Scozia, nel 2014 referendum per l’indipendenza. Ma il “sì” sarebbe solo al 28%
“Do you agree that Scotland should be an independent country?” Questa la domanda a cui risponderanno gli scozzesi: la separazione dal Regno Unito. Dopo una trattativa durata quasi due anni, ieri il primo ministro Britannico David Cameron e quello scozzese, Alex Salmond, hanno raggiunto finalmente un accordo. L’annuncio arriva da una fonte del governo britannico e lo riporta il Guardian, specificando che si tratta di un accordo storico e che i funzionari di entrambe entrambe le amministrazioni sono stati incaricati di dare gli ultimi ritocchi. I due leader si incontraranno all’inizio della prossima settimana per firmare l’accordo finale, con tanto di ordine da Westminster per dare al parlamento scozzese il potere di porre il quesito tramite referendum, previsto per l’autunno del 2014.
LA CAMPAGNA ELETTORALE. Un’occasione che gioca a favore di Salmond, visto che la conferenza annuale del partito nazionale di cui è leader inizia a Perth qualche giorno dopo e considerato il suo calo inesorabile di consenso. Un sondaggio pubblicato dall’International Herald registra che gli scozzesi favorevoli all’indipendenza (nonostante le 100.000 firme raccolte) sarebbero il 28%. David Mundell, ministro del governo britannico, ha confermato la notizia annunciando che «Westminster darà al Parlamento scozzese il potere di tenere un referendum con un unico quesito» seguito dalle scelte “yes” e “no”. Se dovesse vincere il sì, l’indipendenza sarà effettiva dal 2016. Attualmente il Parlamento scozzese ha competenze in materia di istruzione, sanità, ambiente e giustizia ma le questioni internazionali, l’energia e la difesa vengono decise da Londra.

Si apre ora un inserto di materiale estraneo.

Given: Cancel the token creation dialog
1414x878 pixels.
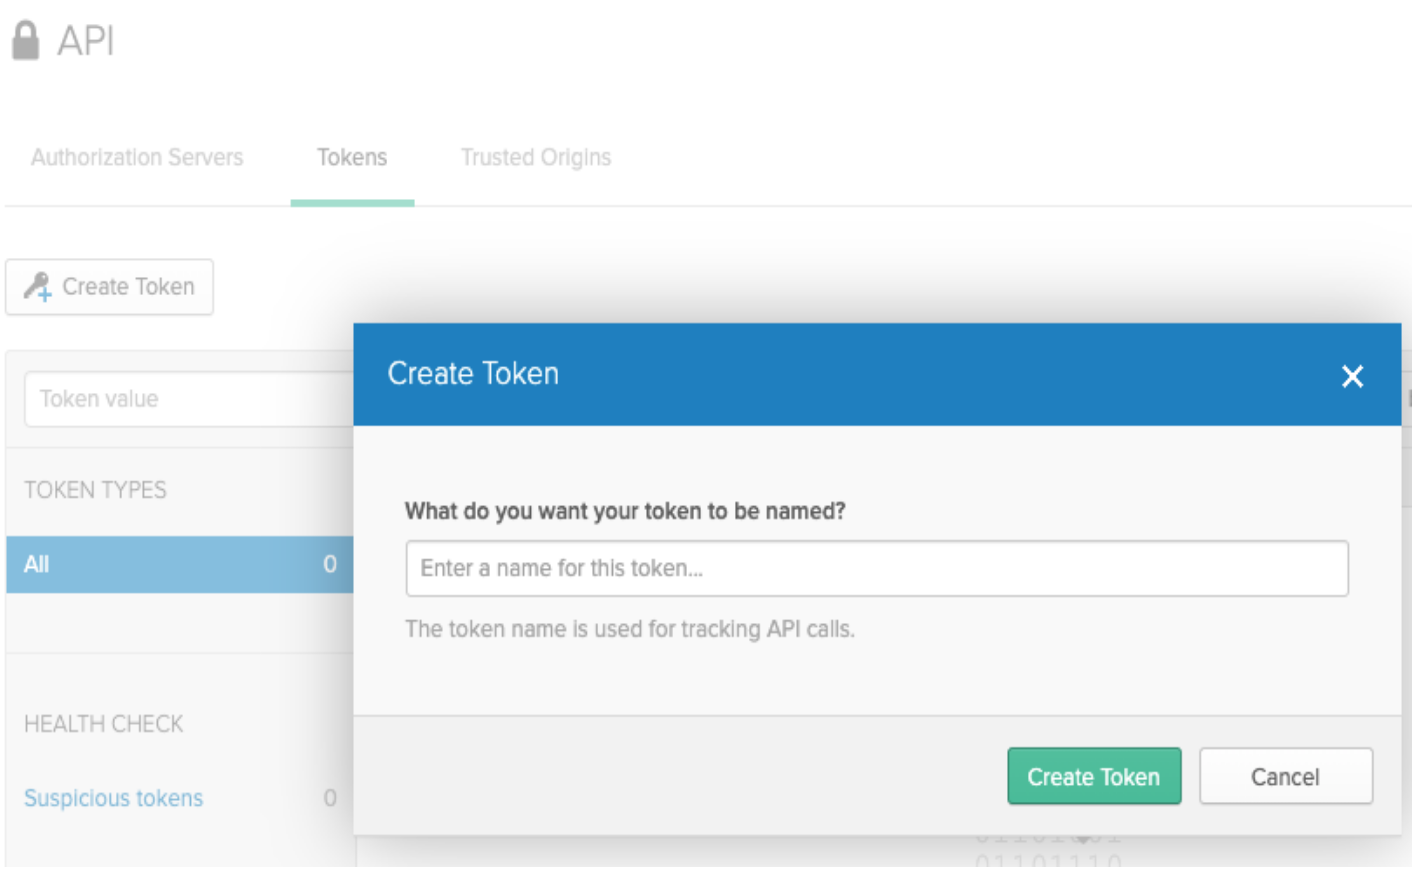Looking at the screenshot, I should tap(1286, 776).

IL PARAGONE CON GLI INCAS. Una svolta simbolica, che cade a 700 anni dalla battaglia di Bannockburn (1314), durante la prima guerra di indipendenza scozzese, quando venne conquistata l’indipendenza dall’Inghilterra, poi formalizzata dal trattato di Edimburgo-Northampton. A chi conviene? La Scozia riceve contributi fiscali direttamente dalle tasche dei cittadini inglesi, che viceversa godono indirettamente dei profitti relativi all’estrazione del petrolio nel Mare del Nord. Tanto che Alex Salmond, leader dello Scottish National Party (il cui slogan è “La Scozia in Europa”) qualche anno fa lo definì «il più grande furto da quando gli spagnoli rubavano l’oro agli Incas».